Which lines run from the one containing "Task: Click the © Stockdata.id watermark text" through the last line of the records? Copy them exactly, leaving pictures out.

• • • • • • •

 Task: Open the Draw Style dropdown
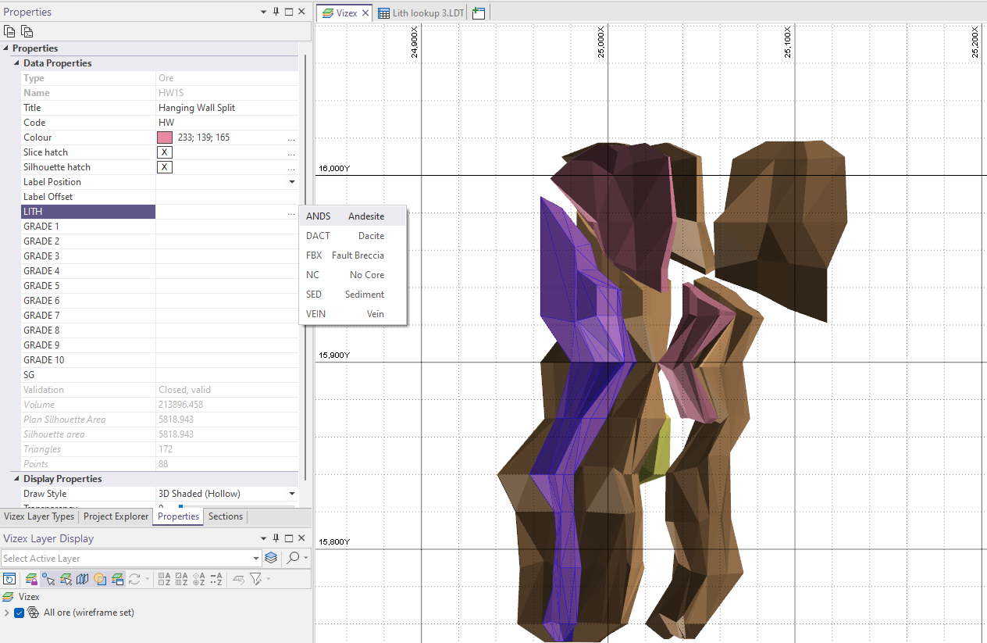click(x=292, y=494)
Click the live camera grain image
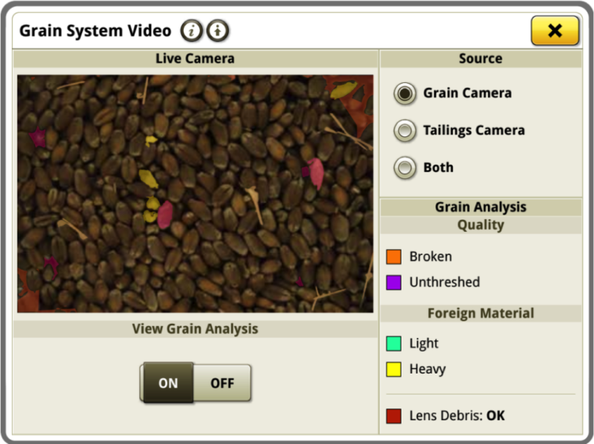This screenshot has height=444, width=594. (x=195, y=194)
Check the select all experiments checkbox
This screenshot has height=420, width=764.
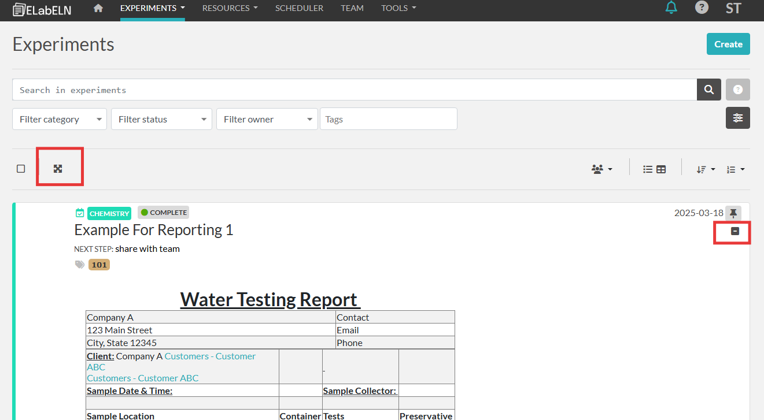coord(21,169)
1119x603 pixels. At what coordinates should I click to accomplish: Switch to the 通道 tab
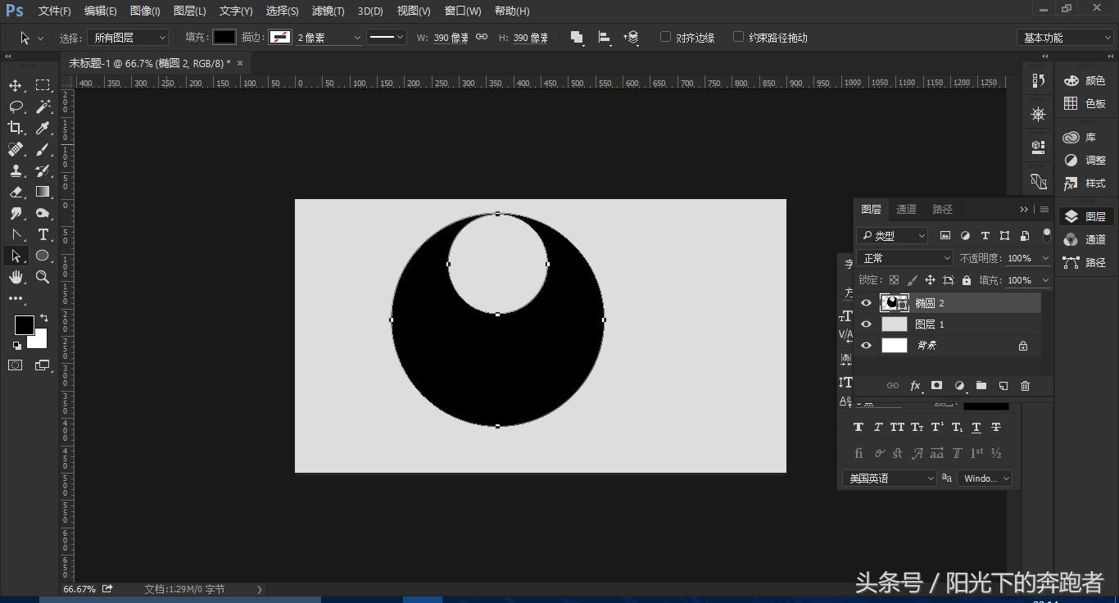click(x=906, y=210)
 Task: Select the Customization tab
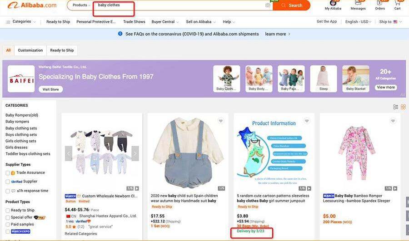[x=30, y=50]
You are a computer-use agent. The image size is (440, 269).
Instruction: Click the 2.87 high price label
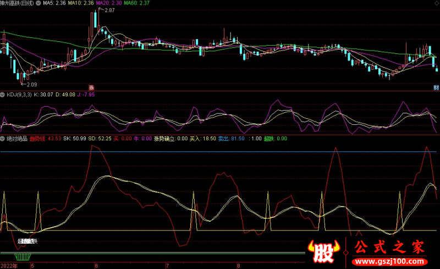click(x=109, y=10)
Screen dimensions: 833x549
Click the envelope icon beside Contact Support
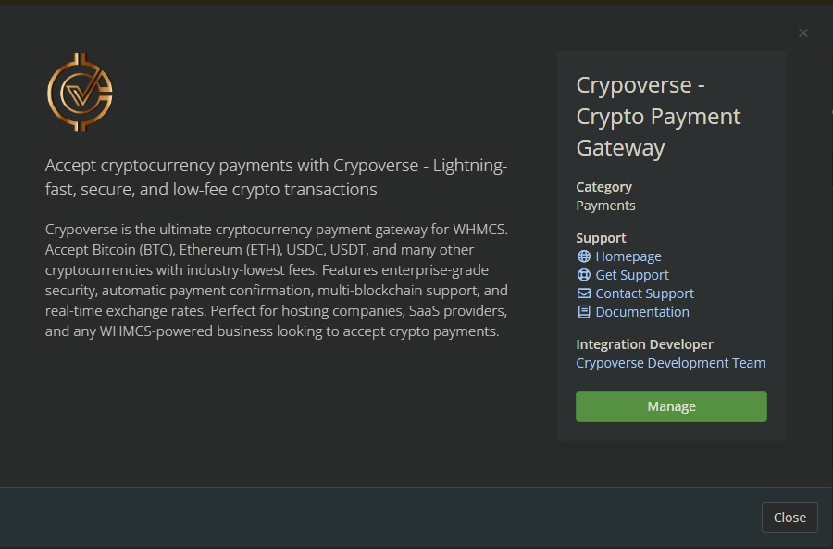(x=583, y=293)
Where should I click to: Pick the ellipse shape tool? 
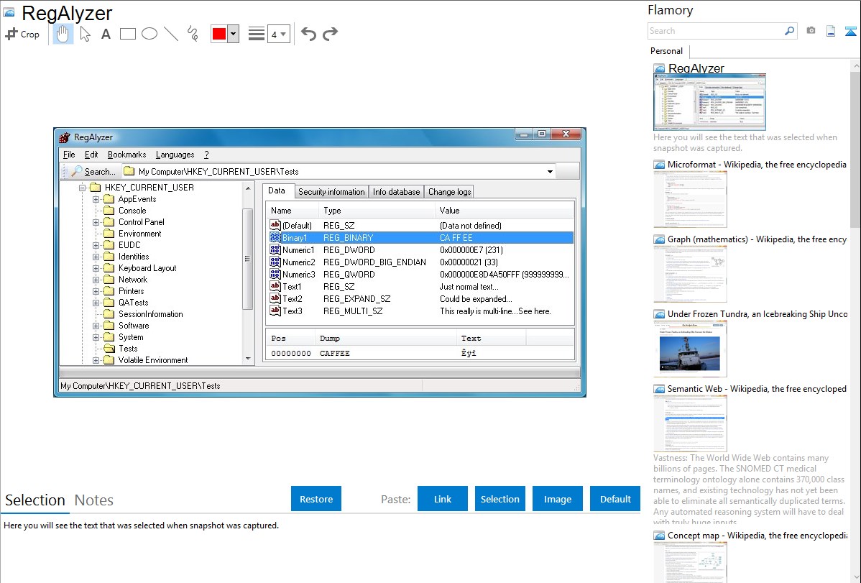(149, 34)
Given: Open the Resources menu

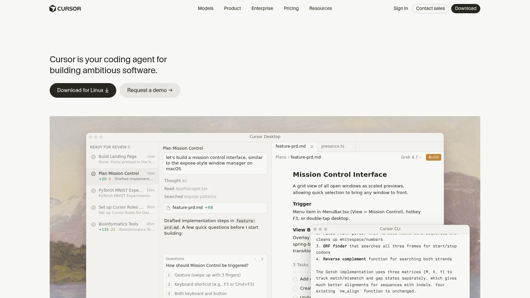Looking at the screenshot, I should click(320, 9).
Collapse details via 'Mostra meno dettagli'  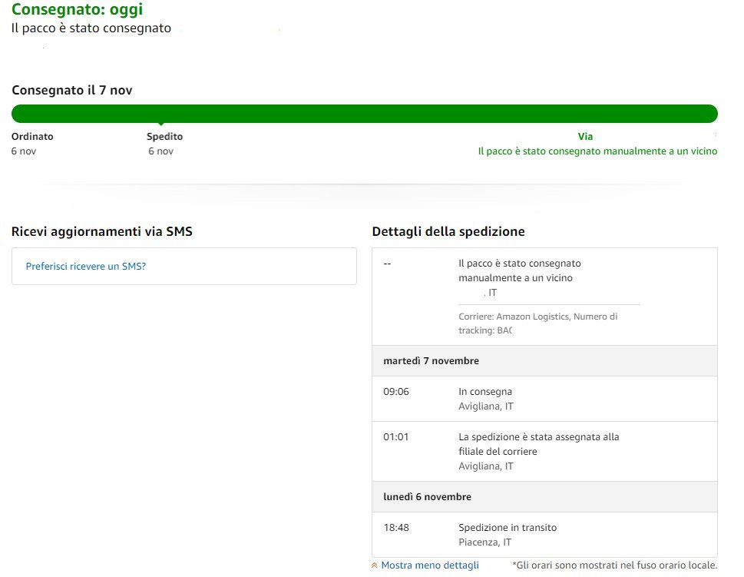pyautogui.click(x=429, y=565)
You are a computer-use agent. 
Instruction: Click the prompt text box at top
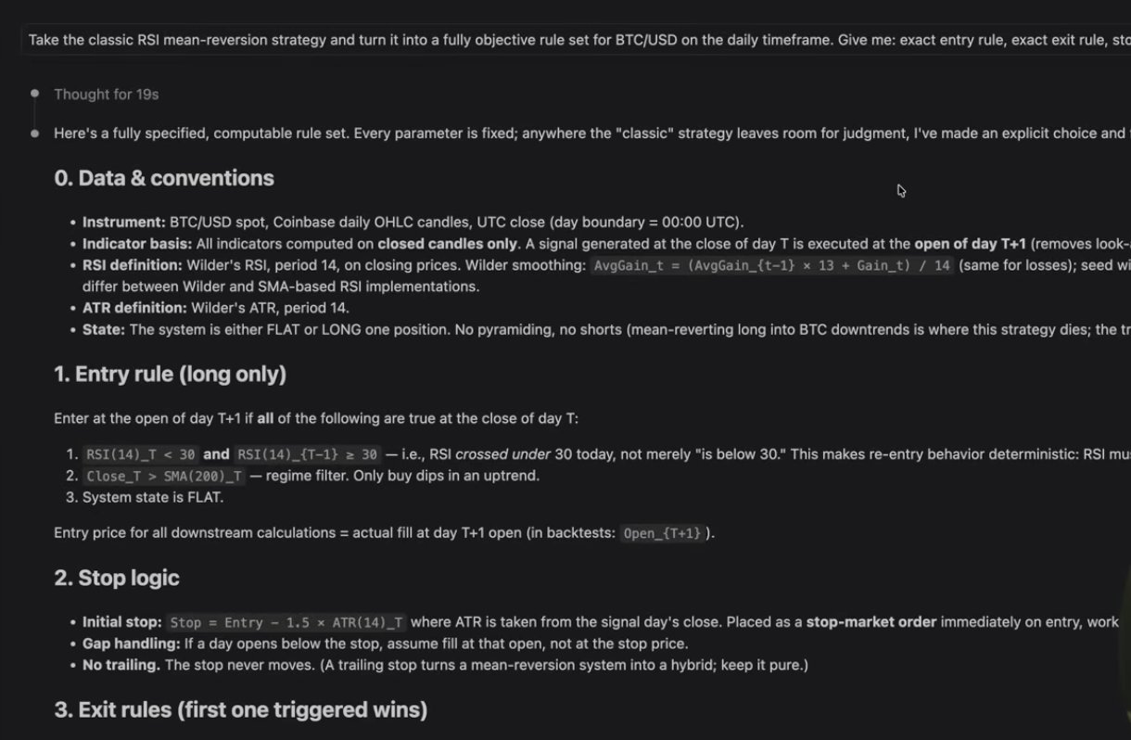[x=575, y=40]
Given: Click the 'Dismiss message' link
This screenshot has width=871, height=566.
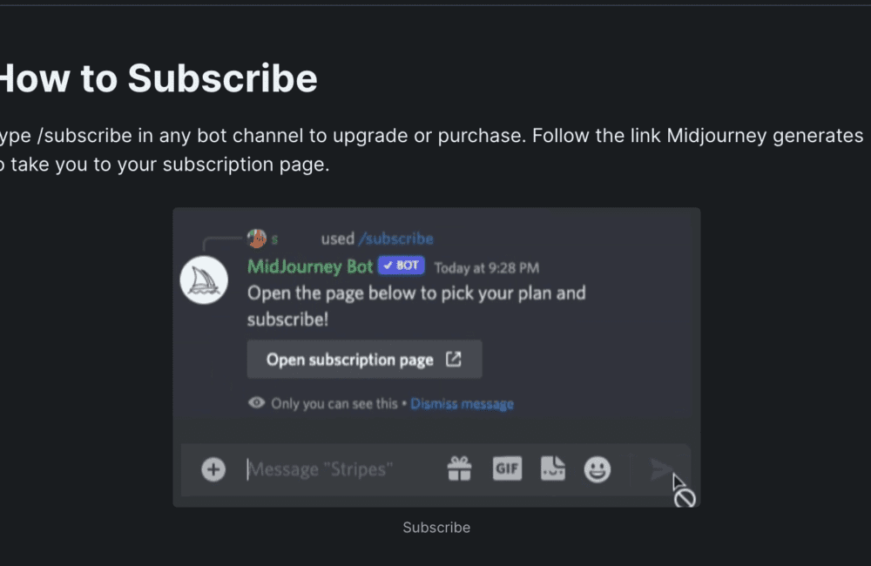Looking at the screenshot, I should [462, 402].
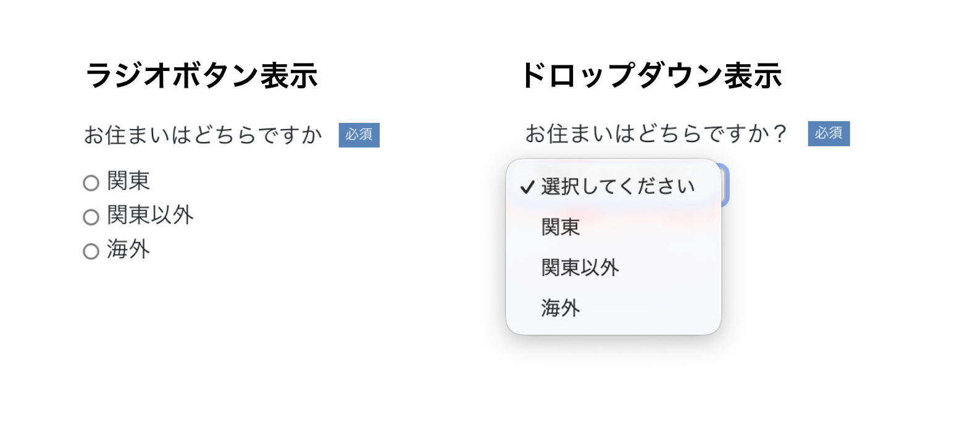Click the 関東 text label beside its radio
This screenshot has height=426, width=978.
128,182
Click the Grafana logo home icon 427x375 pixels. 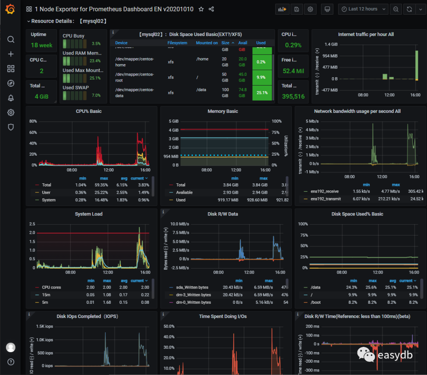[x=11, y=10]
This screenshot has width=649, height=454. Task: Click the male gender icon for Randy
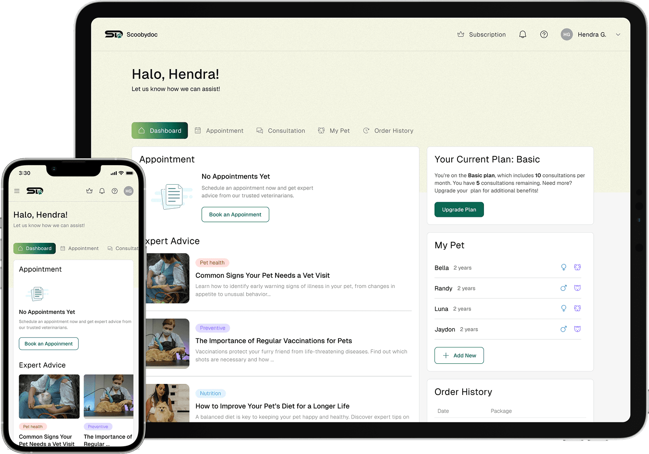tap(564, 288)
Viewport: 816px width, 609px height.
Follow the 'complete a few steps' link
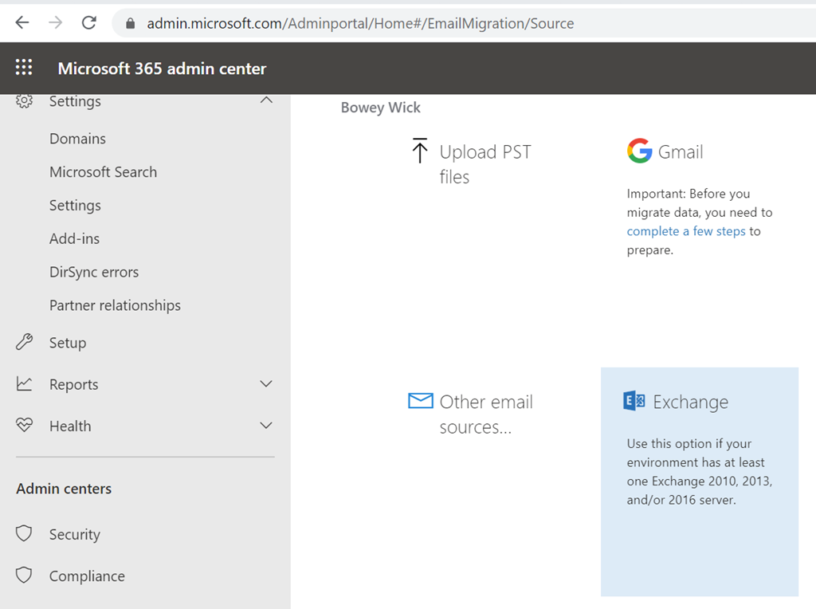[x=686, y=231]
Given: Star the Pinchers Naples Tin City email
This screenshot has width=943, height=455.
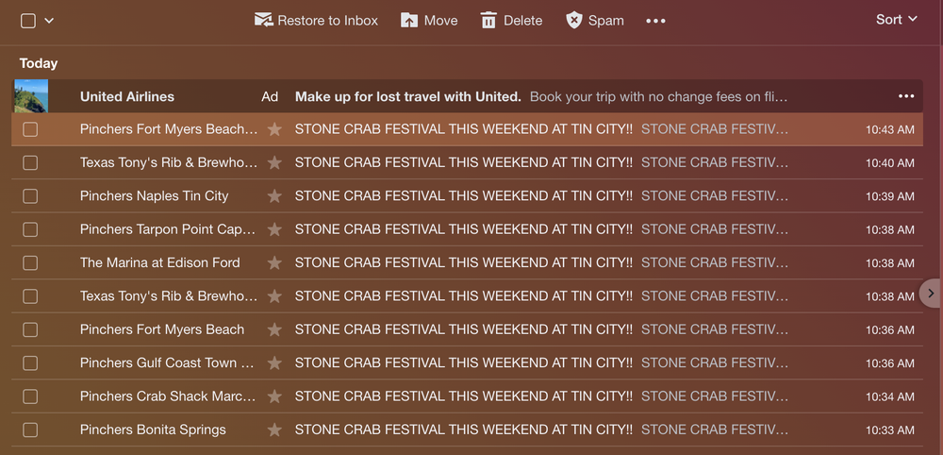Looking at the screenshot, I should coord(274,196).
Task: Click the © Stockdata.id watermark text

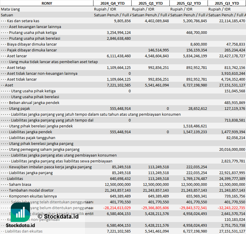Action: coord(58,216)
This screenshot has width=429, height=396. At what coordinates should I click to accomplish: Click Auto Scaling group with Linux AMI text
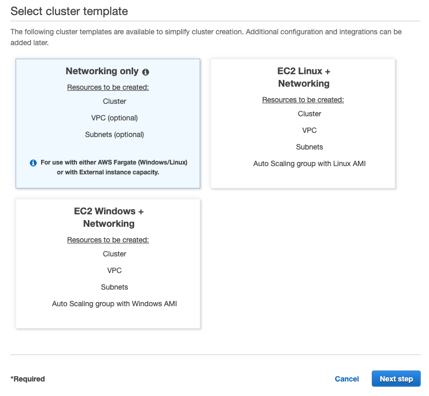click(309, 163)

• • • • • • •

■ Exercise solution ■
Task: Click the © Stockdata.id watermark text

Action: coord(58,216)
This screenshot has width=429, height=396. At what coordinates should I click to accomplish: Click Auto Scaling group with Linux AMI text
click(309, 163)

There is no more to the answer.